Nie da się ukryć. Wszystko już było.
Gdziekolwiek nie pojedziesz, czegokolwiek nie zobaczysz, cokolwiek nie zrobisz – ktoś już tam był, widział to, robił.
John Koenig w swoim Słowniku nieokreślonych smutków znalazł nawet osobne określenie na ten stan – vemödalen, oznaczające powszechną frustrację każdego fotografa, który nagle zdaje sobie sprawę z tego, że piękno natury, którym się zachwyca, było już wcześniej pewnie widziane przez tysiące innych osób, a nawet uwiecznione na dziesiątkach tysięcy innych zdjęć i przez to zaczyna je postrzegać jako coś mniej unikatowego.
Jako nic specjalnego.
Podobno nie ma osoby, która by tej frustracji nie doświadczyła.
Cóż – JA jestem
Mam okna wychodzące na zachód i codziennie widzę jak słońce spada na mój stół, zanim schowa się za czubkami drzew. Chciałabym choć raz przejść obok tych okien obojętnie, bez tego szczeniackiego zachwytu, że to tak. Że dzisiaj jak płomień, że dzisiaj zza chmur, a dzisiaj przez mgłę.

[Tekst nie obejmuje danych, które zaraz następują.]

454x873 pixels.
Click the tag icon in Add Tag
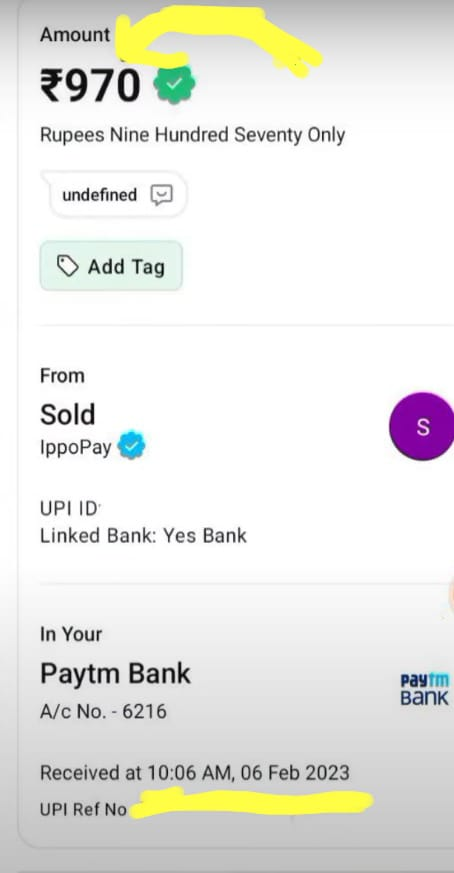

Nie umiem. Naprawdę, próbowałam – nie umiem.
Na skutek tego mam setki zdjęć samego nieba.
Setki zdjęć wszystkiego, przy czym brakło mi słów.
Drewnianych drzwi starego kościoła, chociaż mijam go kilka razy w tygodniu.
Psa i kota przytulonych we śnie, chociaż sypiały tak codziennie.
Śpiącego rycerza, chociaż lata lecą, a on wciąż taki sam.
Także miejsc, których człowiek sam by nie wymyślił. Choćby to były miejsca tak powszechnie dostępne i turystycznie wyeksploatowane, że frustracja vemödalen byłaby tu całkowicie usprawiedliwiona.
Bo mnie zawsze więcej niż o samo miejsce chodzi o ten brak słów.
To jednak u mnie coś specjalnego.
Z tego punktu widzenia, fakt, że wszystko już kiedyś było udziałem kogoś innego, nie ma żadnego znaczenia. A strach opisany przez Koeniga nie powiększa, póki co, sumy moich strachów.